▸ Document section
--------------------------------

@ Bigbowla532:
It's about as likely that you'd get warts from a toad peeing on you as the toad peeing on you caused your armatar to go missing :P
Zing!
That said I didn't even know that toads urinated, so yeah.
@ crazynaitor:
Why do we have a type of Gender?
...heavens, what a question. It's an excellent question but it's also another difficult one to answer! I'll try to be brief:
Gender is actually based on our common perceptions of sex. It's the set of expectations and values one associates with said sex- which, simply speaking, is male or female. The way we talk about sex and the way it has been defined as pretty much two halves is derived entirely from ourselves, though, given that many of the differences between 'male' and 'female' are directly observable by us, this is hardly surprising.
For humans, I guess it just so happened that we turned out to be sexually reproducing mammals that are almost entirely either male or female, and don't actually change sex by ourselves. That's about as deep as I can go, and after that it's a matter of working my way back:
Technically speaking, sex is actually defined by your genetic makeup. If you have a Y sex chromosome, you're male. If you only have X sex chromosomes, you're female. For about 99.9% of the population, there are two sex chromosomes and their configuration is either XY (male) or XX (female).
However not everybody is this way! While nobody can be YY (it just doesn't work out), various other combinations of X and Y exist where there is one or even two extra sex chromosomes, which can affect the
phenotypic (physiological) presentation. Even though the presentation can be ambiguous, the definition I've given above still stands in a strict sense because they Y chromosome is known as the 'sex-determining chromosome'. Why? Because it contains the info that triggers the changes in the embryo that turn it into a male.

--------------------------------

▸ Material supplied
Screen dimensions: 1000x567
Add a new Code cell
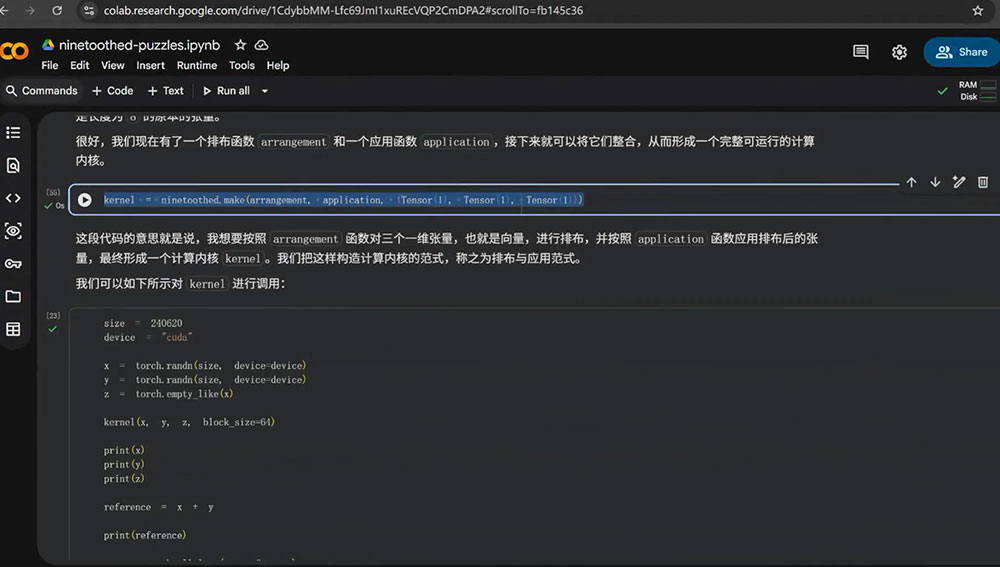coord(113,91)
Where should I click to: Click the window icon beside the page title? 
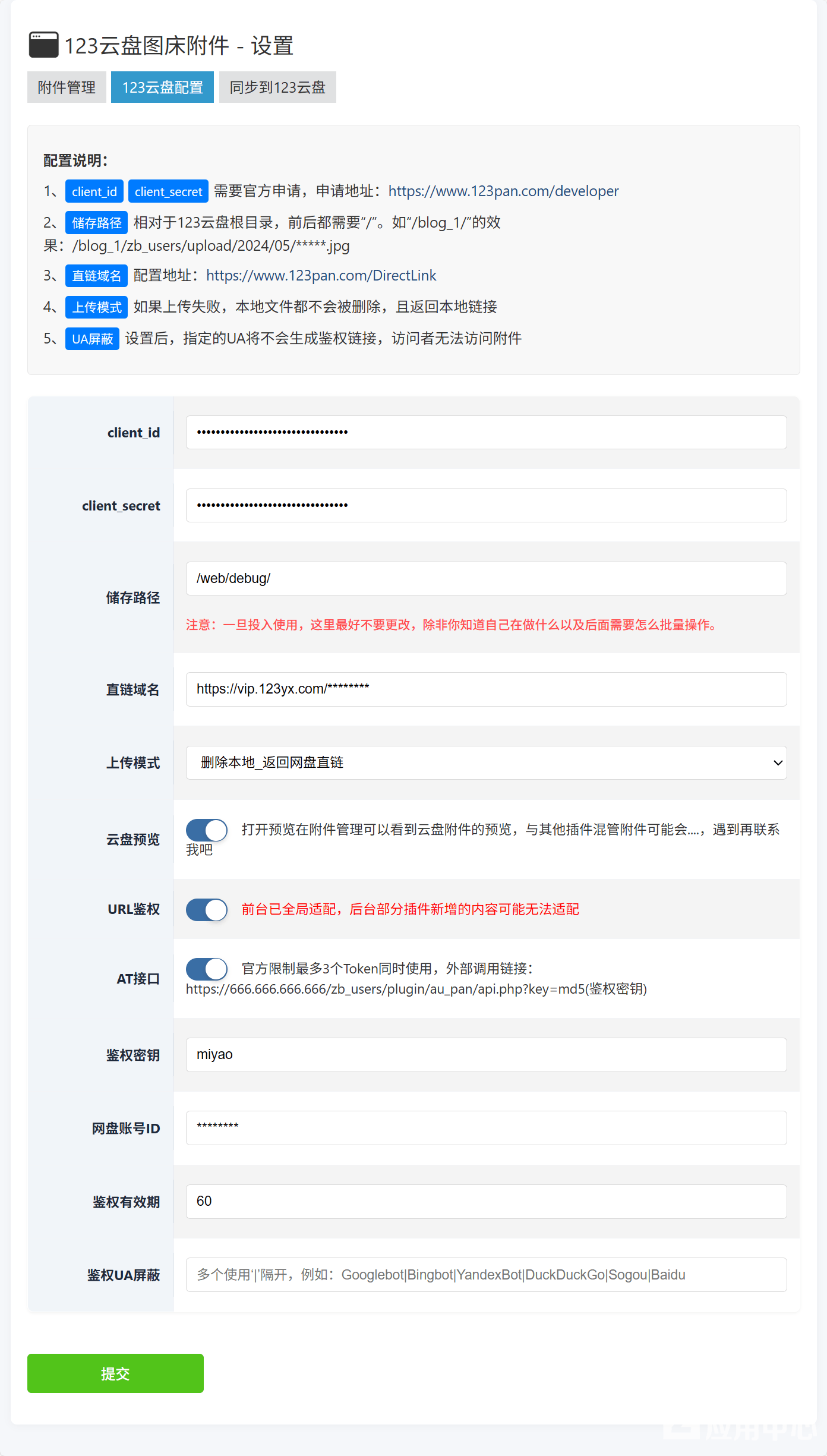click(43, 45)
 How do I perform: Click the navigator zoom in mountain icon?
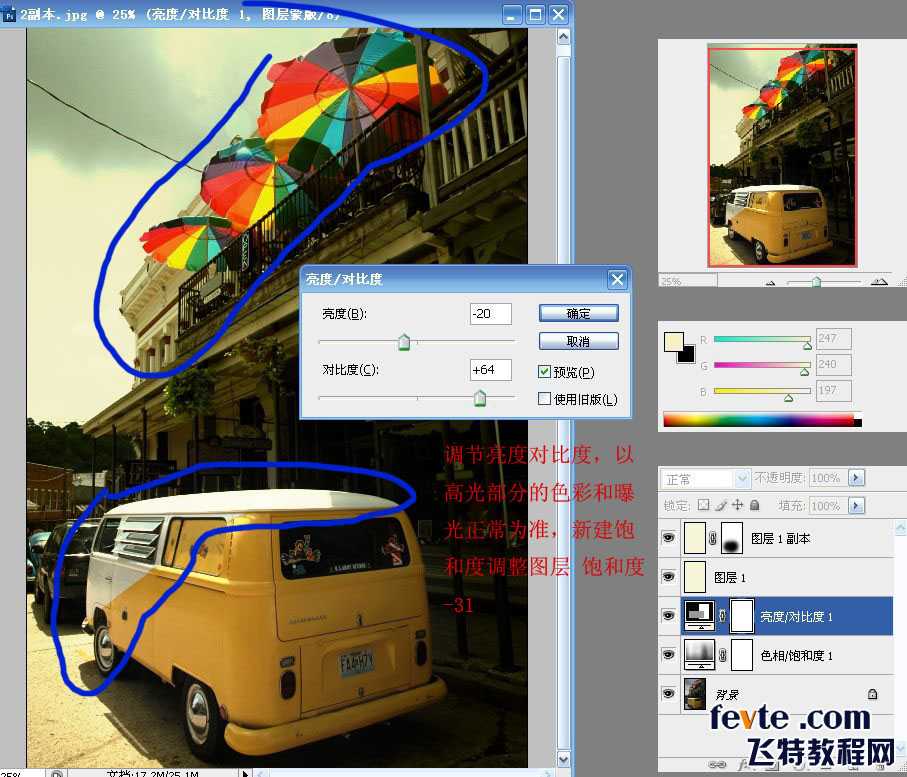click(879, 281)
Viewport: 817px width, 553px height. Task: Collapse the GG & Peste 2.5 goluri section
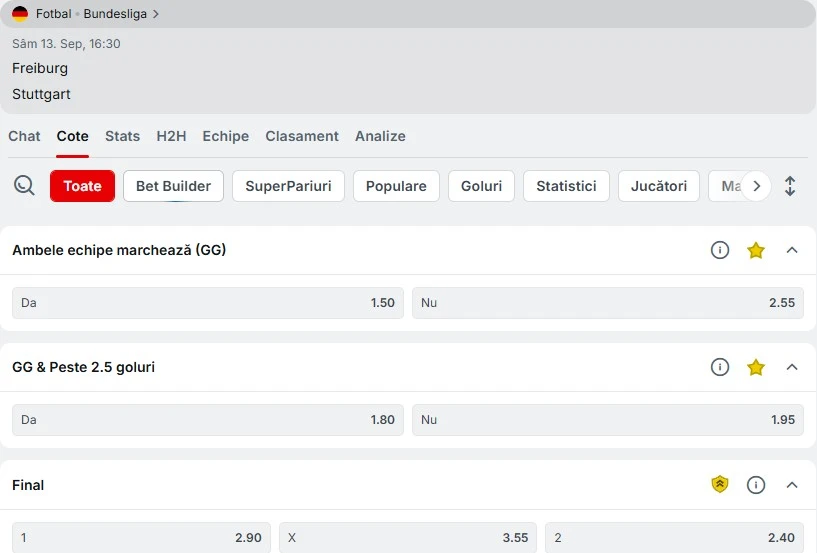coord(792,367)
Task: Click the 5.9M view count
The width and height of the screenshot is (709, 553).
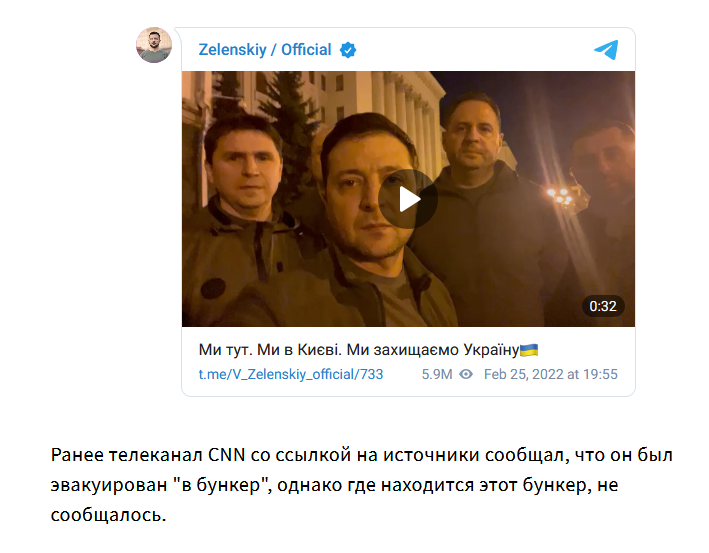Action: (437, 374)
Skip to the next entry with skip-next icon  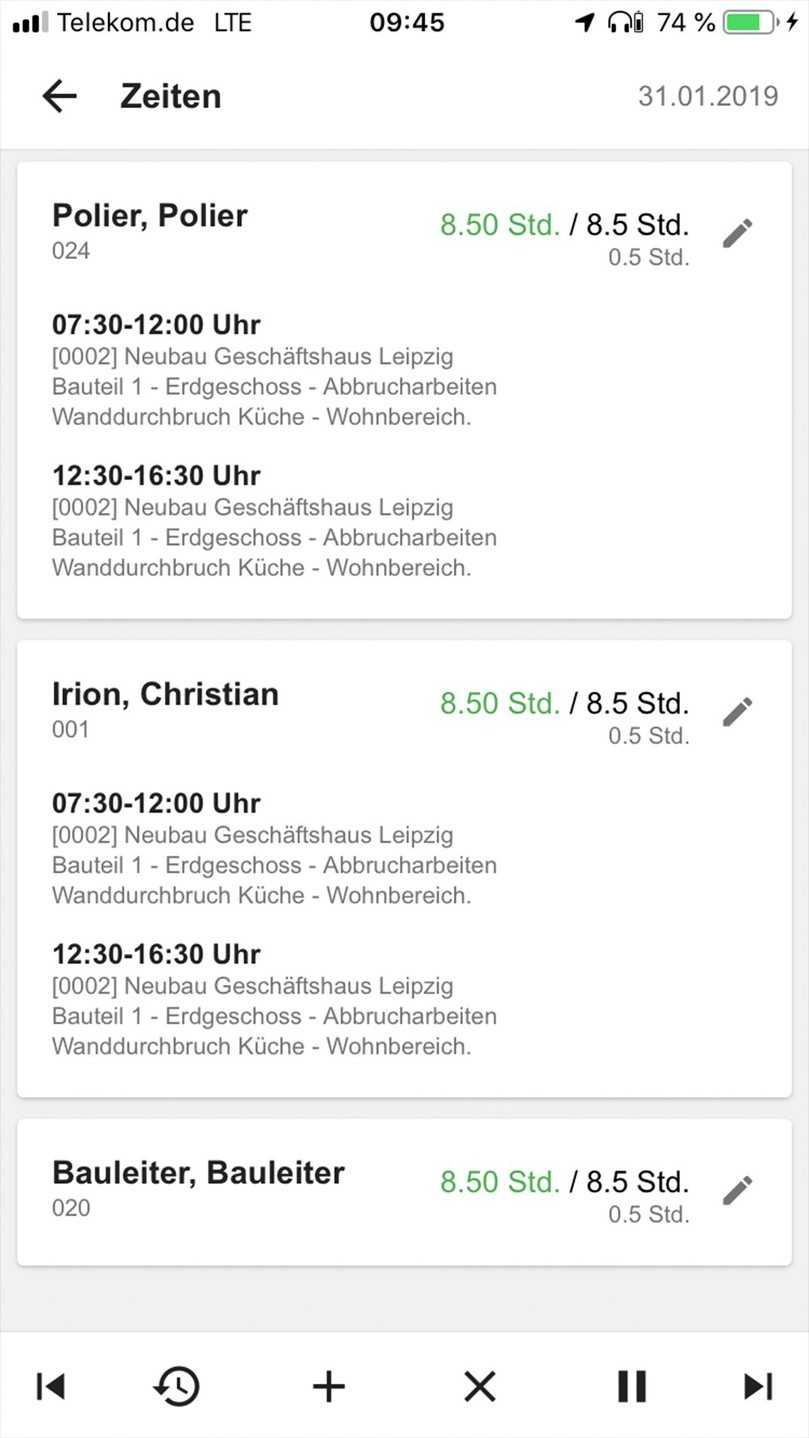758,1386
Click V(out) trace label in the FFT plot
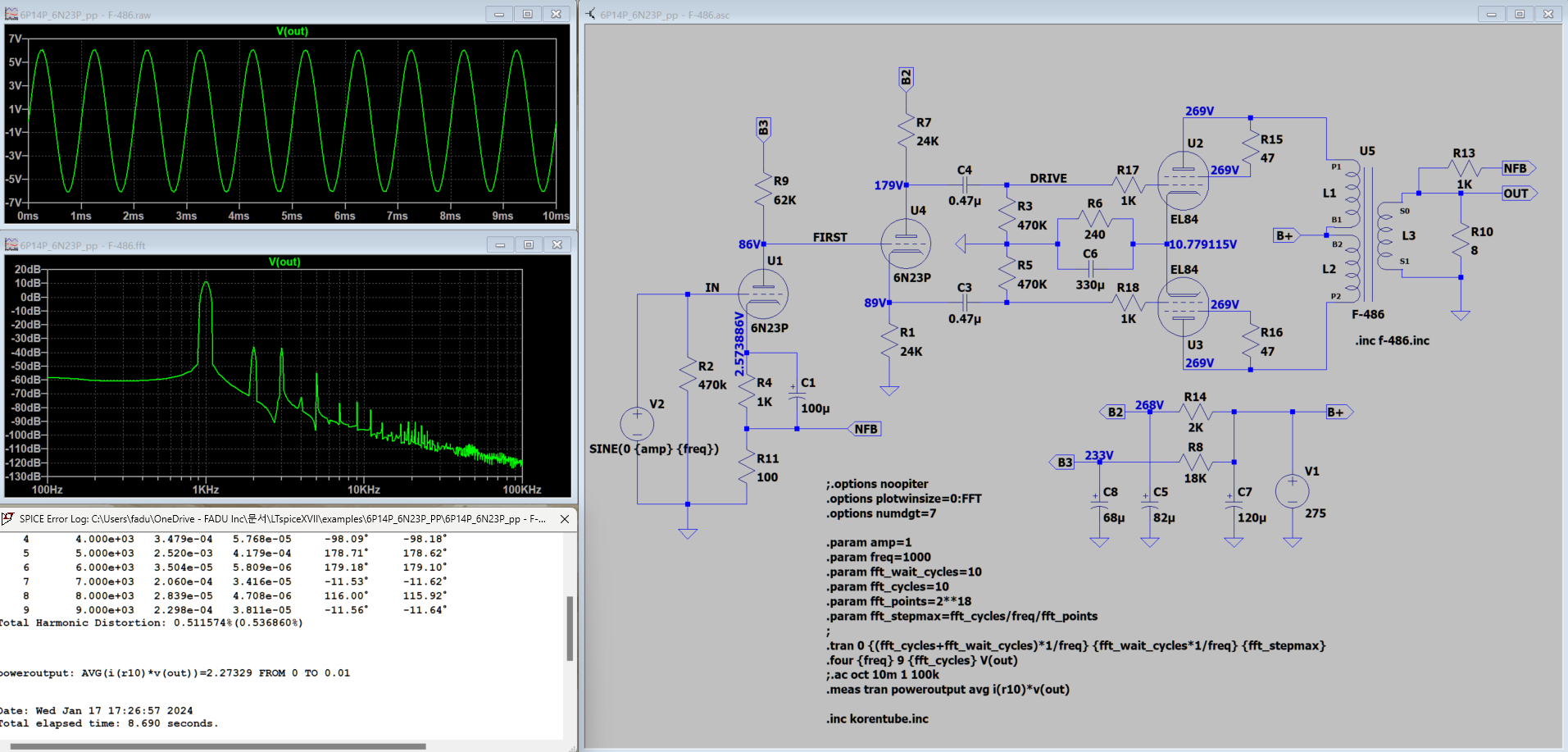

--------------------------------

▸ Assigned task 1
Duplicate the text on sex and gender, everything from "That said I" down to "is hardly surprising.".
▸ Assigned task 2
Go on with the text on sex and gender, starting after its final sentence.

▸ Output 1
That said I didn't even know that toads urinated, so yeah.
@ crazynaitor:
Why do we have a type of Gender?
...heavens, what a question. It's an excellent question but it's also another difficult one to answer! I'll try to be brief:
Gender is actually based on our common perceptions of sex. It's the set of expectations and values one associates with said sex- which, simply speaking, is male or female. The way we talk about sex and the way it has been defined as pretty much two halves is derived entirely from ourselves, though, given that many of the differences between 'male' and 'female' are directly observable by us, this is hardly surprising.

▸ Output 2
This brings me to sexual characteristics. Primary sexual characteristics are defined by your reproductive organs- usually either a vagina, uterus and ovaries (female) or a penis and testes (male). However, sometimes those chromosomes I mentioned above don't quite work as planned, or something else happens along the way and a hormone or messenger doesn't get the signal right. This can result in different outcomes where it's unclear whether a person is a male or a female or both (a shemale?) or neither, based on what's between their legs. Those who happen to have various extents of
both sets of reproductive organs account for somewhere in the order of %0.001 (as an imprecise figure) of the world's population, which, when you think about it, is a fair bit.
Then there's the secondary sexual characteristics. These are the characteristics that most people would assess when glancing over a person- broad shoulders and a hairy chin? Breasts? Hips? Mannerisms? These have been generalised, perhaps too much, and aligned with the labels 'male' and 'female', and quite often associated with sexuality. It's this part that gives people the most confusion. It's still unclear as to what relation gender exactly holds with sex, seeing as there are many people who do not feel comfortable with their gender specifically, and others still who are not comfortable with their sex, to the extent that they either pretend, or adopt the roles and behaviors of the other sex, or have their sex changed. Mankind has a ways to go in figuring out how this all works.
In short, we have a type of gender because we have trends between the sexes that people as a whole see and judge upon. It's not necessarily correct, but it's what most people seem to think for the time being, until we can accept that exceptions to the rule do exist and this is perfectly natural.